St Finbar's Catholic Primary School - students at school looking at a stuff toyClear expectations for behaviour, leadership from fellow students and a behaviour ‘hall of fame’ are set to help students at St Finbar’s Catholic Primary School Sans Souci learn better than ever in 2019.

St Finbar’s School-Wide Positive Behaviour for Learning (SWPBL) program has been encouraging students to follow four key expectations since its introduction at the school. When children are seen displaying behaviour clearly in line with one of the key expectations, they receive a token which they can collect and redeem for rewards. This year, children will be incentivised further.

“We’re refining all of our rules and expectations,” said Principal Susan Bonello, “so they’re more easily remembered, and therefore more easily followed.”

“We’ve also established a ‘Hall of Fame’ so students who get to a certain number of reward tokens will have their photos displayed and feel a sense of pride.”

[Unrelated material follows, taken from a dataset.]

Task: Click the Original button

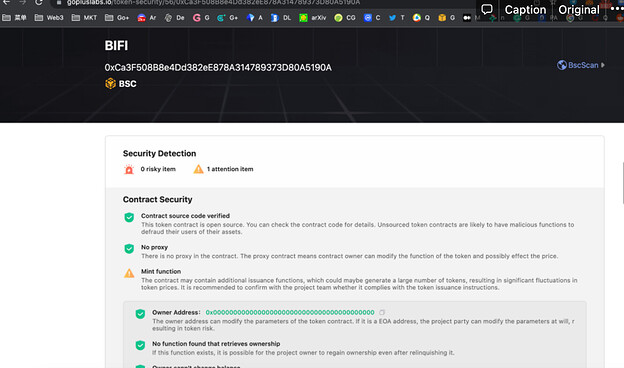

In addition to individual recognition for making good behaviour choices, we have established a collective system whereby the whole school benefits with a reward like a free choice afternoon from achieving a community total. This added incentive motivates students to encourage others to make good choices.

Children enjoyed their first schoolwide reward last term as a prize for earning 200 tokens as a student body, and were granted one session of free time for their efforts.

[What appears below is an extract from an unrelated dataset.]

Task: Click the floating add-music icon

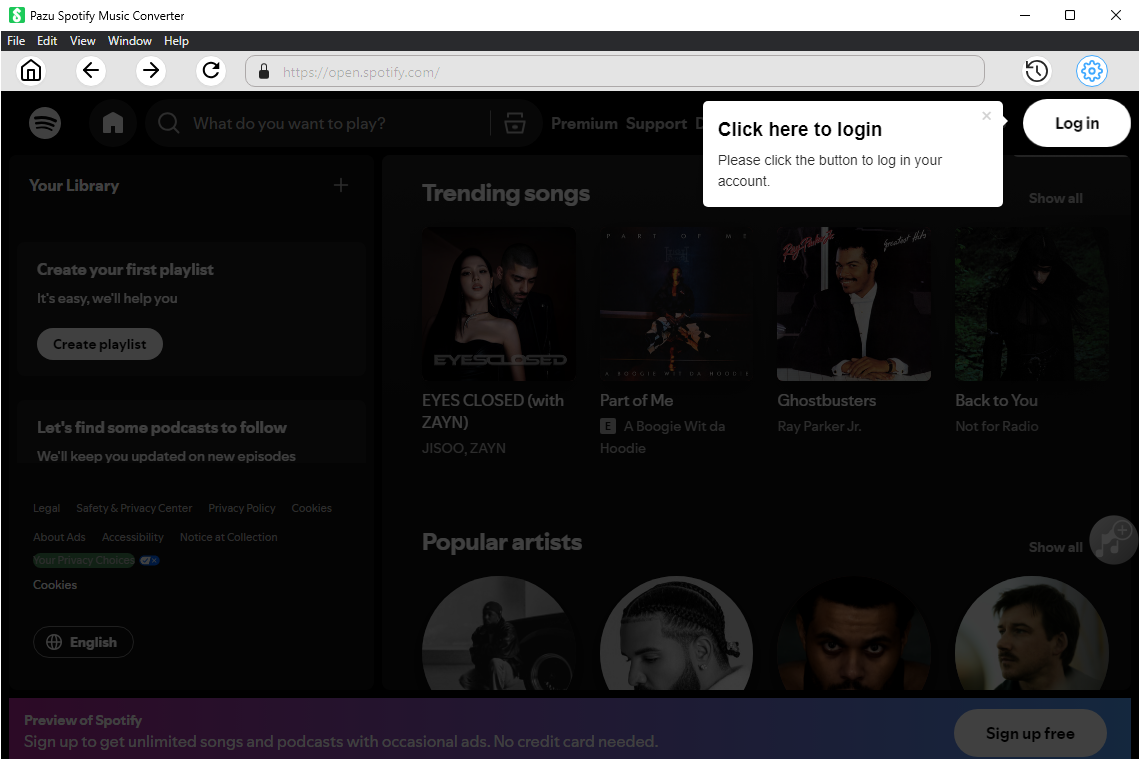Action: [x=1112, y=540]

School Captain Emma Djundja and SWPBL Leader Jessica Hanna spent their reward time drawing and playing Uno and soccer with friends.

Each week they encourage other students, including new kindergartens, on how to follow a different aspect of the school expectations, which they feel offers a good incentive for younger students to follow them.

“We give them their posters, and we encourage them to follow those focuses and do the right thing,” Jessica said. “Students trust the other students and their friends. [Kindergarten, especially] really listen, they want to be good.”

“We can say ‘I’ll be good, and then we can all be good together’,” added Emma.